Dataset excerpts:
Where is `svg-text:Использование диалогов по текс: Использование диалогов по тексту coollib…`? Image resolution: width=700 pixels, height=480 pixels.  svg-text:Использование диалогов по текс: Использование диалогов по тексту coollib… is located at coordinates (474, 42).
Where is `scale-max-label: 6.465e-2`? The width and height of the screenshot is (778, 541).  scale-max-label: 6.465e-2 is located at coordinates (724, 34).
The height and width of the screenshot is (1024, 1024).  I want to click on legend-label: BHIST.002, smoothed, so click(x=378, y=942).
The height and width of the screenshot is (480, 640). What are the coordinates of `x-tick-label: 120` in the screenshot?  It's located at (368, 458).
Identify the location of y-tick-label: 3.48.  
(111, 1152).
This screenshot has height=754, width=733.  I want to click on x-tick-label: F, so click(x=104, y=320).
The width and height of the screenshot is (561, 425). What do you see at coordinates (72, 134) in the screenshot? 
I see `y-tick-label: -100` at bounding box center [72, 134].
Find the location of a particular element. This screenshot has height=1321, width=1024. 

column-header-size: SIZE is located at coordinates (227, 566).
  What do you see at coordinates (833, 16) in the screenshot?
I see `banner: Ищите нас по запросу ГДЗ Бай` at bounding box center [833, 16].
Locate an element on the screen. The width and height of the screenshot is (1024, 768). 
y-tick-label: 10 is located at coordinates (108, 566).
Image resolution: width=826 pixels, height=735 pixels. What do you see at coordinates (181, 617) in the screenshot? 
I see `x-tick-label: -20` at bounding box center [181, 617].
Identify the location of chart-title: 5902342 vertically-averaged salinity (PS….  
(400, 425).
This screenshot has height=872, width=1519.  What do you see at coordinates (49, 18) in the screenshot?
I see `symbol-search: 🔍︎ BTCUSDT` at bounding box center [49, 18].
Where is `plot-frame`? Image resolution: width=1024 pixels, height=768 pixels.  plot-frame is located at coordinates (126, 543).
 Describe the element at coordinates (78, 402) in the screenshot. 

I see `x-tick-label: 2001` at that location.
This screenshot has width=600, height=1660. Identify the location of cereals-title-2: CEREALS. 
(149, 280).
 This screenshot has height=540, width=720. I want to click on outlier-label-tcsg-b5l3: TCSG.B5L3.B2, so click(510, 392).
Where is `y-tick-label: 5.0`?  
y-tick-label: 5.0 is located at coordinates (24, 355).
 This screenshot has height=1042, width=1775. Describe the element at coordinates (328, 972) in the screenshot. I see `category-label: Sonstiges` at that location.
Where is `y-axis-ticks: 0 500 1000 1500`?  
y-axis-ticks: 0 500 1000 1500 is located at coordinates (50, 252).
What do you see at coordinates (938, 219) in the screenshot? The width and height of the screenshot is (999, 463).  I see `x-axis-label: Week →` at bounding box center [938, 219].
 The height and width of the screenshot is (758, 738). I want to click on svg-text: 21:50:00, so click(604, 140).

EXERCISE DESCRIPTION:
Arrange the stretch of data from the line containing "Identify the location of y-tick-label: 3.48." through the line containing "center [72, 134]." as a two-column CSV with the headers input and output. Give one row per input with its output, put each in a single quoted field, and replace line breaks with spaces.

SOLUTION:
input,output
"Identify the location of y-tick-label: 3.48.","(111, 1152)."
"This screenshot has height=754, width=733.","I want to click on x-tick-label: F, so click(x=104, y=320)."
"The width and height of the screenshot is (561, 425). What do you see at coordinates (72, 134) in the screenshot?","I see `y-tick-label: -100` at bounding box center [72, 134]."